Press release

France Must Uphold Arrest Warrant for Syria's President al-Assad

May 13, 2024
+1 212-548-0378

NEW YORK—The Open Society Justice Initiative has joined more than 60 Syrian and international advocacy groups in a joint statement urging the French government to support an arrest warrant issued in November last year against Syria’s President Bashar al-Assad over the use of banned chemical weapons against civilians in August 2013.

More than 1,000 people died in the chemical attacks on the areas of Eastern Ghouta and Douma which were the focus of a legal investigation launched by the Specialized Unit for Crimes against Humanity and War Crimes of the Paris Judicial Court.

In November, the French investigating judges found there is a sufficient basis to issue arrest warrants for four senior officials in Syria’s government for alleged responsibility for the attacks, including President al-Assad.

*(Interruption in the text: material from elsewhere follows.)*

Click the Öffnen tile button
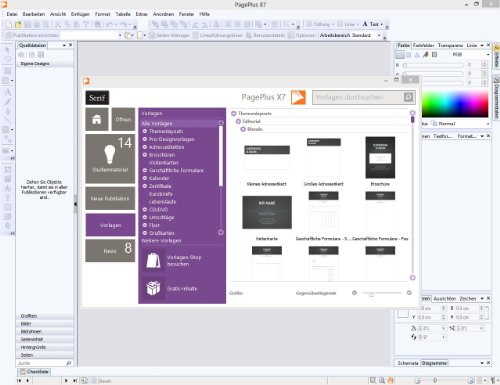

But the public prosecutor’s office, which would be responsible for asking the police to enact the warrant and pursuing the case in court, is challenging arguing that as a sitting head of state, al-Assad is immune from trial and prosecution in France.

The investigation was opened in response to a criminal complaint based on the testimony of survivors of August 2013 attacks, filed in March 2021 by the Syrian Center for Media and Freedom of Expression and by Syrian victims. The complaint was supported by the Mnemonic/Syrian Archive and the Open Society Justice Initiative, which together with Civil Rights Defenders have joined the investigation as civil parties, as well as members of the Association of the Victims of Chemical Weapons.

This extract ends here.